_DOCUMENT TEXT_
-- -- --
Like the priests in the story, we believe that there are definitive answers to the existential questions of how we should live our lives, if only we knew and could understand the sources. But for us, unlike our hapless pair, Big Data does not present itself to us within a set of canonical texts with established, if disputed, methods of interpretation. On the contrary, Big Data (some have said, like dark matter) is normally invisible to us—it is wildly heterogeneous, dynamic, and in perpetual flux. Yet we believe that if only we can find the key to this treasure trove, the abundance of insight unlocked will allow us to pursue the good. Today, this kind of techno-optimism may be somewhat muted, but still, our hope is that with the right computational heuristics, we will be able to mine the data and organize the needed information in a manner that will yield key information, permitting the best decisions and ultimately the solution to our most vexing and threatening problems.

These aspirations allow for a variety of creative approaches. Just as there are many ways to search for pebbles on the beach, and as many ways to use or play with those collected, so is our imagination given a full range of opportunity when facing the expansive universe of Big Data. Will such creativities express insight, and will they lead us to understand the existential dilemmas of the good and how to live well? More to the point, perhaps, will they initiate or advance a rethinking of the human condition?
-- -- --
_DATASET CONTENT_

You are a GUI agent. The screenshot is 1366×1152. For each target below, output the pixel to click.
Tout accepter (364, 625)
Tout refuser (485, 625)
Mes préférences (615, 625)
-- -- --
_TASK DIRECTIONS_
Answer these questions from the passage on Big Data:
1. To what do some say Big Data is like?
2. With what does the passage hope we will be able to mine the data?
3. What activity on the beach does the second paragraph use as a comparison?
The data plays no part in what follows.

_REPLY_
1. Dark matter.
2. The right computational heuristics.
3. Searching for pebbles.